By Anne Dachel
Regardless, these questions are going to be asked more and more. First of all, doctors like Paul Offit are ranting about the potential loss of herd immunity as more and more parents learn about the hidden dangers in the ever-expanding vaccination schedule. They’re hearing about Hannah Poling, a young GA girl who regressed into autism after receiving nine vaccinations in one doctor’s visit (not unusual). It’s hardly reassuring that while health officials have no idea why one percent of our children have autism, they’re sure it’s not because of their vaccine schedule.
Personal, conscientious, or philosophical exemptions (whichever you want to call it) are allowed in a number of states. It’s easy to do. Just sign the back of the vaccine requirement card.
It’s seen as a personal right of a parent to say what can be injected into their child.
But many question the right of a parent to exercise this right. By not vaccinating, they say, these parents are putting other children at risk of contracting a disease.
The other question is one that’s going to have deep implications in the not-too-distant future. Right now it involves schools. Autistic kids cost a lot more to educate and with almost a million of these students in the U.S., all schools are struggling to provide a free and appropriate education. These costs show no signs of abating. So what will school officials do when the special ed costs are so bankrupting that to provide for them, they have to reduce funding for the regular ed classrooms? How will general education parents react?

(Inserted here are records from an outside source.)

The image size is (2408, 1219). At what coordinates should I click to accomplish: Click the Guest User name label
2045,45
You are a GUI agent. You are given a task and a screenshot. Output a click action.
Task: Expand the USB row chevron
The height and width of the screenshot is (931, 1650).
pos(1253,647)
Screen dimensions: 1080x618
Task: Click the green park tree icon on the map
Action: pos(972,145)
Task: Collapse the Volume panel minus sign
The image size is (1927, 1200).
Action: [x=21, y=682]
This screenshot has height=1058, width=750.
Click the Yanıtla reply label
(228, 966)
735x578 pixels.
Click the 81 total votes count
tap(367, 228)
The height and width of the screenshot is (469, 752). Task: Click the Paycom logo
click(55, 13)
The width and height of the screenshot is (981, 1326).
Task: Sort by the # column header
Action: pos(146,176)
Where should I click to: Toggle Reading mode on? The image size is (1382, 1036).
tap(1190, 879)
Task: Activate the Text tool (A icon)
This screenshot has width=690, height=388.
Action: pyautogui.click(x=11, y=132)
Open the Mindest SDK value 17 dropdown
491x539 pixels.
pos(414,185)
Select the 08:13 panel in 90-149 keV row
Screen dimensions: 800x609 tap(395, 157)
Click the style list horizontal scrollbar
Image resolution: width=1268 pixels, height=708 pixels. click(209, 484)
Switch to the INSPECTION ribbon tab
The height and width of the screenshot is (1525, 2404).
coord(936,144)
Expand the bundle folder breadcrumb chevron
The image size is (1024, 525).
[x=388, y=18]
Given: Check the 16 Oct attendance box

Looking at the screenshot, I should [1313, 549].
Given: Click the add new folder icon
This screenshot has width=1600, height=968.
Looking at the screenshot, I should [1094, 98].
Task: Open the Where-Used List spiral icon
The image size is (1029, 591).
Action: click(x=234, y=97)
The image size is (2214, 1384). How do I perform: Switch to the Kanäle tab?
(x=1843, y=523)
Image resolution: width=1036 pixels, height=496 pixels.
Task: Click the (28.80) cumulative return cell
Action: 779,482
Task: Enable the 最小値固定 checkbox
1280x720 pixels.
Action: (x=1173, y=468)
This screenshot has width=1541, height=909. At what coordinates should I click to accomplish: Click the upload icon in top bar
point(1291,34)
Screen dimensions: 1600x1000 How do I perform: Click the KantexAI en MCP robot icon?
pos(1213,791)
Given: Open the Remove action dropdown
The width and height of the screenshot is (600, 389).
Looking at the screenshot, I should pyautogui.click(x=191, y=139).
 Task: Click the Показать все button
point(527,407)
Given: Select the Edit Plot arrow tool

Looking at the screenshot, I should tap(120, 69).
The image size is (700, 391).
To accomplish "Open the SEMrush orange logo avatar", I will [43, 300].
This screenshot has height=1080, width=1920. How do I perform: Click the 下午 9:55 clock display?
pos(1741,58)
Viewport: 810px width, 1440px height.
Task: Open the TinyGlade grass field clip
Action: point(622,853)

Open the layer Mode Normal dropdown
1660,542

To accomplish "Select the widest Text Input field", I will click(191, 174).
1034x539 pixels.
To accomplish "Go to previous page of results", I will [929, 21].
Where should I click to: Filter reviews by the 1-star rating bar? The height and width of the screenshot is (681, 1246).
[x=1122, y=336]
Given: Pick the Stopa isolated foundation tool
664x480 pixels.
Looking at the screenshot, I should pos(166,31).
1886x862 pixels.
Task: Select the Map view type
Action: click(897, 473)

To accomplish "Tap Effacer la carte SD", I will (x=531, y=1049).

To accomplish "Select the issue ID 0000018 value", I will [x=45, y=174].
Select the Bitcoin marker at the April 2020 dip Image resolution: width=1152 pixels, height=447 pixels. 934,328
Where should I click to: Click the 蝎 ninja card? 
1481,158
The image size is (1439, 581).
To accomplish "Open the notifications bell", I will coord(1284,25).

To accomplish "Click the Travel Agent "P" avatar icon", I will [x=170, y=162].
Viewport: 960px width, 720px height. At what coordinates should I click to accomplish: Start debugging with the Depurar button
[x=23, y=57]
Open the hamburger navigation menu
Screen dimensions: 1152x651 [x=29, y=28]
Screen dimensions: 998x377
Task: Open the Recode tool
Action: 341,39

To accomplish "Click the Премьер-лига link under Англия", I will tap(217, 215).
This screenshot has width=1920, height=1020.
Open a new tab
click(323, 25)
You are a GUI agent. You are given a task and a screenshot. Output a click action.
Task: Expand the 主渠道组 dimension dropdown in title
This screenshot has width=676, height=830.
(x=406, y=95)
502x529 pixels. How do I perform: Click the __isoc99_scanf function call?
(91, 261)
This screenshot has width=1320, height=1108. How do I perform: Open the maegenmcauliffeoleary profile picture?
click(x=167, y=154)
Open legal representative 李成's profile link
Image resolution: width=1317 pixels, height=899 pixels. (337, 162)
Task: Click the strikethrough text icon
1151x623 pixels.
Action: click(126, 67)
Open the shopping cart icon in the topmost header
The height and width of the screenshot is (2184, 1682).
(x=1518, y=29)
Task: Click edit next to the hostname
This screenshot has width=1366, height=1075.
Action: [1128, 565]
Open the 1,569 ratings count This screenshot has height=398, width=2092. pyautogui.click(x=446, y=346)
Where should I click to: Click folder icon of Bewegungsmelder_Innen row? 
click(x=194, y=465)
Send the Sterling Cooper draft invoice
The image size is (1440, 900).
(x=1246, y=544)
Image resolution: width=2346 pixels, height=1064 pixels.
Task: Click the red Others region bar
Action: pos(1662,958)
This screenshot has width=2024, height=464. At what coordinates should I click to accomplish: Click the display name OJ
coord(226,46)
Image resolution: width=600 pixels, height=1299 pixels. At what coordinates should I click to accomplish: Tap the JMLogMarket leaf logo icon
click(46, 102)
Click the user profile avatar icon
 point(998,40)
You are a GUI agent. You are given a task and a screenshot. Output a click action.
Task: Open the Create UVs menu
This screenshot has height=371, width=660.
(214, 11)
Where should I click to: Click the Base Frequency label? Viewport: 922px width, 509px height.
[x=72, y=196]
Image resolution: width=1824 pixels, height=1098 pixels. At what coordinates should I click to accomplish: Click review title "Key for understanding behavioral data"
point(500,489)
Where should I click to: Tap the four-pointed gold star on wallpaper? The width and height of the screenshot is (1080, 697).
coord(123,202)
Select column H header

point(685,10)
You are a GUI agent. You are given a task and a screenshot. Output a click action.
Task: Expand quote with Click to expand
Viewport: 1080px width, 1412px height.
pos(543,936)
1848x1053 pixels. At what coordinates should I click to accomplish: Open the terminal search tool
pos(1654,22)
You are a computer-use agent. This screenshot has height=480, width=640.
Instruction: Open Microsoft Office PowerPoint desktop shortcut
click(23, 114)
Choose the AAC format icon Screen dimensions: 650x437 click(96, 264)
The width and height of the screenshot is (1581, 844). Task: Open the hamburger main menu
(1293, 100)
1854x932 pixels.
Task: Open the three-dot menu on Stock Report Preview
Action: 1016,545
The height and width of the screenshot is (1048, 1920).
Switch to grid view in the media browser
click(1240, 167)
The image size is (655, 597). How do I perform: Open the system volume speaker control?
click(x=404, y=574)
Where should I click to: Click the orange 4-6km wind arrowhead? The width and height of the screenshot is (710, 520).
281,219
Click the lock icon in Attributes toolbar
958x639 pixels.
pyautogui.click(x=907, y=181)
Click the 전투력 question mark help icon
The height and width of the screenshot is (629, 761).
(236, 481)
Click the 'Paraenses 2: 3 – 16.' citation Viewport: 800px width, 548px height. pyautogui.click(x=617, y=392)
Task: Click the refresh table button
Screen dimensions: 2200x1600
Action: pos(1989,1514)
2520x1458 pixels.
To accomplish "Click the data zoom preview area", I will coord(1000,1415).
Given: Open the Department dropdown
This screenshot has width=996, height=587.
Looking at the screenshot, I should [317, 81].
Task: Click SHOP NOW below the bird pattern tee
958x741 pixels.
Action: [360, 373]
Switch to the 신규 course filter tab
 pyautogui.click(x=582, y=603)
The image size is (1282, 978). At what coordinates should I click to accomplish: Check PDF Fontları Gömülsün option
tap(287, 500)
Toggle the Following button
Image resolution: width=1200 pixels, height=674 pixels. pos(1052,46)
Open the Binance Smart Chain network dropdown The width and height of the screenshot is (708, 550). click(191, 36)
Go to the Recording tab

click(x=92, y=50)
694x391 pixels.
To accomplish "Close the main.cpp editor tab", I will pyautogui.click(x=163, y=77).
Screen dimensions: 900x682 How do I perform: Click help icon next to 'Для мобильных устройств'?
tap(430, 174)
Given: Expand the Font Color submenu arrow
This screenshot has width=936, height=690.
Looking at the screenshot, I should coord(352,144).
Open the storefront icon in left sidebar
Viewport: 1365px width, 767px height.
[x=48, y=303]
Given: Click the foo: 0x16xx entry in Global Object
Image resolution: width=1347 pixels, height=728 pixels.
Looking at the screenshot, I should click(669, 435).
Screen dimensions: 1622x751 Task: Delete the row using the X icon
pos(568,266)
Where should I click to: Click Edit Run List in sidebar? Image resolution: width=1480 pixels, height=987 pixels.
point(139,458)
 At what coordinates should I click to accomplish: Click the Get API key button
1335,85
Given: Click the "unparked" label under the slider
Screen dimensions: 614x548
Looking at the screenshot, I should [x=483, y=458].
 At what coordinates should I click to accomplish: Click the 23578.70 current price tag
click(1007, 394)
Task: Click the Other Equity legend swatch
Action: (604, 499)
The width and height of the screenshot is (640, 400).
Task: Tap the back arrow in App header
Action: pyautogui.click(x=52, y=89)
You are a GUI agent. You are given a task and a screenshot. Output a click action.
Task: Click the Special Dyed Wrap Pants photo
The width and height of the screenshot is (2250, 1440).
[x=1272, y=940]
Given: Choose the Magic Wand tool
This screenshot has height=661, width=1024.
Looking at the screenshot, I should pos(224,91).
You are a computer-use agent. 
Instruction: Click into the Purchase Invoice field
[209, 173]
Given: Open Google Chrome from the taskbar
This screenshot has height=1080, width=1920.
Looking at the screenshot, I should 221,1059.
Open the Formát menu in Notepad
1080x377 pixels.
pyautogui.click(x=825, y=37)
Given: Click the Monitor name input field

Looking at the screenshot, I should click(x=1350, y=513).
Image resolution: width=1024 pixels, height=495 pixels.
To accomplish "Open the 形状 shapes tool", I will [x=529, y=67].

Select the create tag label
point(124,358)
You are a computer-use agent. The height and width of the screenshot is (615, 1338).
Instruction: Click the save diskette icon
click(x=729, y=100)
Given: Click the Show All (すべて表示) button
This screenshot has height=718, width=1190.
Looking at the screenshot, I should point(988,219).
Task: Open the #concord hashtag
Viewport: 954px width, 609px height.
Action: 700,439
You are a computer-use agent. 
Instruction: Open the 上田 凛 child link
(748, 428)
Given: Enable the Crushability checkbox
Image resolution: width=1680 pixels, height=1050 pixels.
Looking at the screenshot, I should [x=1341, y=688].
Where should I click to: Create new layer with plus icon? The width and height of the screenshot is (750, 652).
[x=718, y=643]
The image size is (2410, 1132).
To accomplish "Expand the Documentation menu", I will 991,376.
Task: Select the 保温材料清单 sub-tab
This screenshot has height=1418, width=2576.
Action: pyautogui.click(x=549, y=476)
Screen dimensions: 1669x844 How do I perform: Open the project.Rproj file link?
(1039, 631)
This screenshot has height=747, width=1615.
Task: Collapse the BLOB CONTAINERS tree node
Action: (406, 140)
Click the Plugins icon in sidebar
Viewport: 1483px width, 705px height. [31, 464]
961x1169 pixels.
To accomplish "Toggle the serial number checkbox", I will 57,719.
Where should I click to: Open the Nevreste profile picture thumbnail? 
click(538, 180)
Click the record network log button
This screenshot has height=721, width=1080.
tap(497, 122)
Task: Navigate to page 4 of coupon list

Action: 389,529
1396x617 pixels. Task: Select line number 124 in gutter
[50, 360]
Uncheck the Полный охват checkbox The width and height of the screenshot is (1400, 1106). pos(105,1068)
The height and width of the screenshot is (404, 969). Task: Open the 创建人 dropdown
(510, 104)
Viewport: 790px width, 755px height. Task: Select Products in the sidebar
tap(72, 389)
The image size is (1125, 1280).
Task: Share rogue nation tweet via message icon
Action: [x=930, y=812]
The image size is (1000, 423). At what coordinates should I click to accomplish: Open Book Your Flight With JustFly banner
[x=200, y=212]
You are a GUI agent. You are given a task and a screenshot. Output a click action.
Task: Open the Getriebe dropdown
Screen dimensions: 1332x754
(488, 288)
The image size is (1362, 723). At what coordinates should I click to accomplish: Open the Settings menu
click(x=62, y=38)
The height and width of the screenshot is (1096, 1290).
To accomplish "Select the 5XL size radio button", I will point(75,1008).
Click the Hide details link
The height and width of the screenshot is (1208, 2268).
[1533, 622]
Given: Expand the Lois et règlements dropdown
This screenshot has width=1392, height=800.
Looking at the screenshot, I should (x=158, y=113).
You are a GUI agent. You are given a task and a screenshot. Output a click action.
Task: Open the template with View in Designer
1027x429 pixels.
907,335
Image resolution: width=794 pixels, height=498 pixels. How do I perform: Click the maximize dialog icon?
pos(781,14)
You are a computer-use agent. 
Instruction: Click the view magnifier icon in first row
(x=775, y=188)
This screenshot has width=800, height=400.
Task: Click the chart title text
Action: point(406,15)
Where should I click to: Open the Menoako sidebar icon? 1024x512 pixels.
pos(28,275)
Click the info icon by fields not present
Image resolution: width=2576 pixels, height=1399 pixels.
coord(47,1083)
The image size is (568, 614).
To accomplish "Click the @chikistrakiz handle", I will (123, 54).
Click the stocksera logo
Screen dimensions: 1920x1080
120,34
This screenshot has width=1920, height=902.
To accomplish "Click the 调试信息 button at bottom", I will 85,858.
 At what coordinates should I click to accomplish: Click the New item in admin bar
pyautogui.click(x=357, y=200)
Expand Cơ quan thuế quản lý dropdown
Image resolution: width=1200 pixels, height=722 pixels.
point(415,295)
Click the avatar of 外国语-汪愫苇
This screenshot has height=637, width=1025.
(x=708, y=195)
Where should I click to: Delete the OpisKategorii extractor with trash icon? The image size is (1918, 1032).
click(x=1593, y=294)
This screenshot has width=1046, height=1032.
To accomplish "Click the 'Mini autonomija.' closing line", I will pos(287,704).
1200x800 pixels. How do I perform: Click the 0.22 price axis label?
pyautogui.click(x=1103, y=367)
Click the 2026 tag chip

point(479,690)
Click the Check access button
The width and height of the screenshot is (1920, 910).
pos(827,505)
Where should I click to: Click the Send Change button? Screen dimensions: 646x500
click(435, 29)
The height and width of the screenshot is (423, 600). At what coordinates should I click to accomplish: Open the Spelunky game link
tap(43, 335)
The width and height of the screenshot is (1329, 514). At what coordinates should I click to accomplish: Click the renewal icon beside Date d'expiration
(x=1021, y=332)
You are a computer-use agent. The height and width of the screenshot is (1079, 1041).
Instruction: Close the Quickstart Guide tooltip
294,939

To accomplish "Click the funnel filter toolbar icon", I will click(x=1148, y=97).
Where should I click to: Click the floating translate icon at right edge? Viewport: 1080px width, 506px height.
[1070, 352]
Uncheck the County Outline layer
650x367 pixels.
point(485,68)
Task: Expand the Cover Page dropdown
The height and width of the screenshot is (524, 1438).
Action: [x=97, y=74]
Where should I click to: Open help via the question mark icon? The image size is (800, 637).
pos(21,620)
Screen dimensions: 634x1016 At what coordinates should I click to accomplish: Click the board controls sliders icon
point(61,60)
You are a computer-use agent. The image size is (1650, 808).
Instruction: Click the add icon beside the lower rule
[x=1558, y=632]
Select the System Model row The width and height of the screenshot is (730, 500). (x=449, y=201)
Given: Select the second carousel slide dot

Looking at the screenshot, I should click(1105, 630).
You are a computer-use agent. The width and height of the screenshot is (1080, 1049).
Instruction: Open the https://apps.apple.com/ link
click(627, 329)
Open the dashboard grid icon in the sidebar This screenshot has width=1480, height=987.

The mounting cost of autism
Proof of just how serious this is comes from CA. On November 12, 2010, ABC 7 in San Francisco ran this story with a video, Special ed students could bankrupt districts (HERE) That title wasn’t an exaggeration. Costs are skyrocketing and while the federal government mandates services for disabled students, they don’t pay all of their share. This real issue here is autism as ABC 7 reported,
“The budget problems facing schools across California are getting even worse. There has been a dramatic increase in the number of special education students in recent years and the added cost of teaching them could bankrupt some school districts.
‘In 2002, our unfunded special ed costs were about $170,000, this school year it's $3,200,000,’ district spokesperson Deborah Toups said.
“The Franklin-McKinley School District in San Jose says if the trend continues it will bankrupt districts.
“As a result, more money is being taken from the general fund. And districts admit, because the federal funds are not there, not everyone is implementing these special education services effectively, so many parents like LaPides opt for non-public schools which are privately operated.”
“Parents and school districts agree as the number of children with autism increases, Congress must come to terms with the fact that the demand for more services will drain school budgets even more.”
Nowhere in the report from ABC 7 were we told why autism is increasing. It seems we’re just supposed to accept that autism happens and the schools must deal with the numbers.
On November 14, 2010, the Santa Clarita CA Signal had this story, Funding shortfalls plague special education (HERE)
Under “Increasing need,” we were told, “The biggest growth in special-needs students in the Santa Clarita Valley and statewide has been among those diagnosed with autism.”
This editorial from Ann Arbor, MI by State Rep Kathy Angerer reveals what the crisis is like for her state: (HERE) “When I began serving in the Legislature five years ago, approximately 10,000 children in Michigan had autism. Today, the Michigan Department of Education estimates that autism affects more than 15,000 children.”